Kate settles back into Ziva’s embrace, both of them focusing on the wooden monstrosity that now belongs to them. “I don’t know how to do this.”
Ziva doesn’t know what Kate means by this, knows it could mean so much considering where they are and how they got there. She goes for simplistic: “You just start.”
“But how?”
“I will help you.”
“Build a boat? Do you even know how?”
“No. But, as you already know, I am very good with my hands.”
Ziva cherishes the blush that works its way up Kate’s necks, staining her cheeks and ears pink. Just one more testament of how they should not mesh, but how much Ziva enjoys the differences anyway.
Kate turns around in Ziva’s arms, burrowing her face into Ziva’s shirt. She tugs at a wild curl that fell out from Ziva’s ponytail and twists it around her fingers, something Kate has done since the first night they tumbled into an intimate embrace. “I love you too, you know.”
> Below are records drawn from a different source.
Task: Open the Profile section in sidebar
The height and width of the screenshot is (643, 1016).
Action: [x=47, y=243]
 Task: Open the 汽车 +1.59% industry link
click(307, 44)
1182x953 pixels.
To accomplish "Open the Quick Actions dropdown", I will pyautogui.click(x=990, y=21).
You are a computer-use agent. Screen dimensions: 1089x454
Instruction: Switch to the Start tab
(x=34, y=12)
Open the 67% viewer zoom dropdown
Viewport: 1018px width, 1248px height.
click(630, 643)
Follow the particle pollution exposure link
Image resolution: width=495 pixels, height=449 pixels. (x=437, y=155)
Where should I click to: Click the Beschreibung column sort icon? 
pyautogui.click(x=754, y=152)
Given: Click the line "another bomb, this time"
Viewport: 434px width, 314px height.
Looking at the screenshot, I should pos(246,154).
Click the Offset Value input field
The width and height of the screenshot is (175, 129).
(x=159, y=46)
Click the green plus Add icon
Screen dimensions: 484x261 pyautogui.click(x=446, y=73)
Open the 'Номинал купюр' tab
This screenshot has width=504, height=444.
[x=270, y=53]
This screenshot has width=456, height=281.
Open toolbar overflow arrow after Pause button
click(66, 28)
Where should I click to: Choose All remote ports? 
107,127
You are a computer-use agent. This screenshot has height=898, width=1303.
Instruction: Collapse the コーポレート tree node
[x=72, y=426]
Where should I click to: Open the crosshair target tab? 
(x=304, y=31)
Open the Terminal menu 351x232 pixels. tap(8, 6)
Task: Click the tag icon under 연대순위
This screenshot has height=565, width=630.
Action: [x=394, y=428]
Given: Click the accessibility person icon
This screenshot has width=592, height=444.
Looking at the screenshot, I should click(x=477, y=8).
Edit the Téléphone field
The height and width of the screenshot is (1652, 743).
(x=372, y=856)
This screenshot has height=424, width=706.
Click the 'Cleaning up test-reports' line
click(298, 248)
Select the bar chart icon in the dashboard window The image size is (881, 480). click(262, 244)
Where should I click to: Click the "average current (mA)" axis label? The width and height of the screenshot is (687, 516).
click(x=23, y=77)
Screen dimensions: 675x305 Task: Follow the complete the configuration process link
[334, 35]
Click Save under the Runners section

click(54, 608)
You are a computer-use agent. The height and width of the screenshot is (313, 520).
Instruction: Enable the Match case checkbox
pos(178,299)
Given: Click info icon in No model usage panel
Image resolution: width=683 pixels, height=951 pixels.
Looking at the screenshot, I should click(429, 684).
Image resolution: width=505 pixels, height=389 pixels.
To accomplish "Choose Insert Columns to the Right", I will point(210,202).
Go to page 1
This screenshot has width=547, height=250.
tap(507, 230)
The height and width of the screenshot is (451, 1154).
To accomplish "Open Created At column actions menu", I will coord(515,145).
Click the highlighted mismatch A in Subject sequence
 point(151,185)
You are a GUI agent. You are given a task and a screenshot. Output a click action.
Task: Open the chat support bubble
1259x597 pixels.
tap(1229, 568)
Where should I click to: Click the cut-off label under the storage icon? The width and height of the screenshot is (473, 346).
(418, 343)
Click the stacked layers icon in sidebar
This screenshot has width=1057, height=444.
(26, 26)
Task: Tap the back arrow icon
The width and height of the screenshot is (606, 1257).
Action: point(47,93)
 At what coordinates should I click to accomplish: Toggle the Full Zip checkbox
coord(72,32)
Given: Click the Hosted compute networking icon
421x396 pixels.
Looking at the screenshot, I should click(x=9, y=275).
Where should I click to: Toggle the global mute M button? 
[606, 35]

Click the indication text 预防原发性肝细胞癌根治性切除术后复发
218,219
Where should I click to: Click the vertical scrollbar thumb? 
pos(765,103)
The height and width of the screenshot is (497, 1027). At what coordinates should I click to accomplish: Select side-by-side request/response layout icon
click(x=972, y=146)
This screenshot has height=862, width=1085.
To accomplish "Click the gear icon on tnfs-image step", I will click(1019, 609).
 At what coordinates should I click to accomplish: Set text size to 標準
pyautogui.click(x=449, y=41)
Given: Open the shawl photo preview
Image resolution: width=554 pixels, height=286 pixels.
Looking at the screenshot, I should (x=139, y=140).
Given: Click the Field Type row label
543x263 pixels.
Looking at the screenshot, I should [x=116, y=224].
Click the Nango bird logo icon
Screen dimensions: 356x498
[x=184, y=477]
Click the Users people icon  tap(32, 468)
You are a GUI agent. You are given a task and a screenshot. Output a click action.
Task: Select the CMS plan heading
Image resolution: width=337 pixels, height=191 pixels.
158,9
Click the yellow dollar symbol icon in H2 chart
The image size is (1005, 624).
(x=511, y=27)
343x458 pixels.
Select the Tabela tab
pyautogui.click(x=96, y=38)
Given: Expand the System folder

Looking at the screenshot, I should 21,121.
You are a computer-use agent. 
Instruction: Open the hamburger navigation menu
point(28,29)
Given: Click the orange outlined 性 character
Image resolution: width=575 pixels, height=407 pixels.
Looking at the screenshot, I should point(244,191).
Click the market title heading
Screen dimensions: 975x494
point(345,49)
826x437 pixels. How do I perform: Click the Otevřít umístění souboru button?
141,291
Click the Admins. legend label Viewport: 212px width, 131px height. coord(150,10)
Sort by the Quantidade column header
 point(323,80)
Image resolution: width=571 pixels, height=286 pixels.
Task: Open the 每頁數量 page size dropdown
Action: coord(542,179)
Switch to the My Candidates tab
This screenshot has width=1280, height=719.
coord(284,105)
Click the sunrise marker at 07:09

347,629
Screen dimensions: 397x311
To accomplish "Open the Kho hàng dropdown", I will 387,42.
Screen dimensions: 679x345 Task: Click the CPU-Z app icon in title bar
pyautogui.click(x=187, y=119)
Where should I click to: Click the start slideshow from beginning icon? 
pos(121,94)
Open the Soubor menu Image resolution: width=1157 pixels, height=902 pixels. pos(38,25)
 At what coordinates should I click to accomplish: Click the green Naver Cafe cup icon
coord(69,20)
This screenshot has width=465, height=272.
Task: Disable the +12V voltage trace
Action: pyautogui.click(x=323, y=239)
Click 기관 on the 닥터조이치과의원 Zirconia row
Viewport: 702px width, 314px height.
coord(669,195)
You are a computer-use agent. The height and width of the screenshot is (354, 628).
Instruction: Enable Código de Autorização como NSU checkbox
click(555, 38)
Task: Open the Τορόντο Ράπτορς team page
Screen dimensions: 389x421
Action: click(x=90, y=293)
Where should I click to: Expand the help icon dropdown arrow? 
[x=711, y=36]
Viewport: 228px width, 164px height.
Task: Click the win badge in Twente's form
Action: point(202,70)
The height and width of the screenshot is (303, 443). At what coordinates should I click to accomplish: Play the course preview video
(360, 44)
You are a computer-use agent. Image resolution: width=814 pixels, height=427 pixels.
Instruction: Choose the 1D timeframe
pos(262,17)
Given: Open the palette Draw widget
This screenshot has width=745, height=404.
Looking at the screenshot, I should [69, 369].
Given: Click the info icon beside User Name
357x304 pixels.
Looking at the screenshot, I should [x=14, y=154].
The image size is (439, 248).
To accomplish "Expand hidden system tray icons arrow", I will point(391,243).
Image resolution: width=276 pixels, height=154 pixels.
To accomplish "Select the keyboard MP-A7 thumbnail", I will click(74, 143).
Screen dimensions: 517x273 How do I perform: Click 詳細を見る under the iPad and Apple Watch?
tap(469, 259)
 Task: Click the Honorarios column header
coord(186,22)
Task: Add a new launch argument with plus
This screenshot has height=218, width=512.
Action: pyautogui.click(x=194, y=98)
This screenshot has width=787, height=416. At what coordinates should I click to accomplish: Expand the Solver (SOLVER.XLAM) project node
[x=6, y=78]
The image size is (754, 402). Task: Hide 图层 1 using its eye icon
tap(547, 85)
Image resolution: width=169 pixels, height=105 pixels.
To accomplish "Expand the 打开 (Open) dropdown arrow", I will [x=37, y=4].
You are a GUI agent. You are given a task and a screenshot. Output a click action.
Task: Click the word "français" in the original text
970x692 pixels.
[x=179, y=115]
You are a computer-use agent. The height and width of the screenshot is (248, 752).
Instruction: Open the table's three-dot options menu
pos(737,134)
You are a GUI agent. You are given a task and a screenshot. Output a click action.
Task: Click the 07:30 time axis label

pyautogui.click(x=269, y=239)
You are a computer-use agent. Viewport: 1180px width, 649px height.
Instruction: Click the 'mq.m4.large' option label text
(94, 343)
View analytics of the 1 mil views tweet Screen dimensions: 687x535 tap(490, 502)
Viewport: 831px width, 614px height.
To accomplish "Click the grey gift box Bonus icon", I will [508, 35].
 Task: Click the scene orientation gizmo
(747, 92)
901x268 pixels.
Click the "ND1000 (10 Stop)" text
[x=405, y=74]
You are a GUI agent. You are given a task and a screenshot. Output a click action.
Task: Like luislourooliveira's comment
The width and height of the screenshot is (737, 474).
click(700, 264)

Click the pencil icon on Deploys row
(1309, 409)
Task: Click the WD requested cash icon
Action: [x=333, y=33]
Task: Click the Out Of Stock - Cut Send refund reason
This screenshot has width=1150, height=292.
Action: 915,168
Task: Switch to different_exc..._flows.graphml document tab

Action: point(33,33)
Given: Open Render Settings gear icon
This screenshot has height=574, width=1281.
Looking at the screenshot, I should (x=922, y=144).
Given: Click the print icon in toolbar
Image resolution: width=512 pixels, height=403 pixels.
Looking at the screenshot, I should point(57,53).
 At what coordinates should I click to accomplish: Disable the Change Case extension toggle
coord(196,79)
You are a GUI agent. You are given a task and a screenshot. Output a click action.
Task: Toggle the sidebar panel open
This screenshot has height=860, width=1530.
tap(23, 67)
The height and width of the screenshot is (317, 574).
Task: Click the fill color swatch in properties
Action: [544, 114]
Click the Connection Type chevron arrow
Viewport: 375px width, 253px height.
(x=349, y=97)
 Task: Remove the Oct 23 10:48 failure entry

The words are muffled, and Ziva tenses.
This is news.
Kate looks up, and Ziva doesn’t think she would need to be a trained profiler to see the gobsmacked reaction her words have prompted. There is a question in Kate’s eyes, and Ziva falls back on old truths: “Nothing has ever been permanent. I do not know how to keep you.”
Kate bites her bottom lip, worrying it between her teeth. “I thought I would have Gibbs in my life forever. Maybe not how I wanted him to be, but there. His strength, his loyalty. His arrogance and stupid smug smile.” She gestures wildly behind her. “Instead, I have this. And you. And I love you, and I loved him, and I know there was a time when you loved Ari.”
“Life is full of losses.”
“And we can drown in them, right? Like I could have drowned in my grief for Gibbs. Or right now, with this stupid boat. I thought… God, I thought I could have passed out in the middle of the bullpen this afternoon with his lawyer. I thought this would be…impossible to face.”
“Is it?”
Kate looks at the boat. Looks at Ziva. Looks back at the boat. She bites her lip again, though this time to keep from smiling. It doesn’t work, and Ziva wants to keep that dimple on her face forever. “It’s ridiculous, but all I can think about right now is how bad we’re going to be when we get this thing in the water.”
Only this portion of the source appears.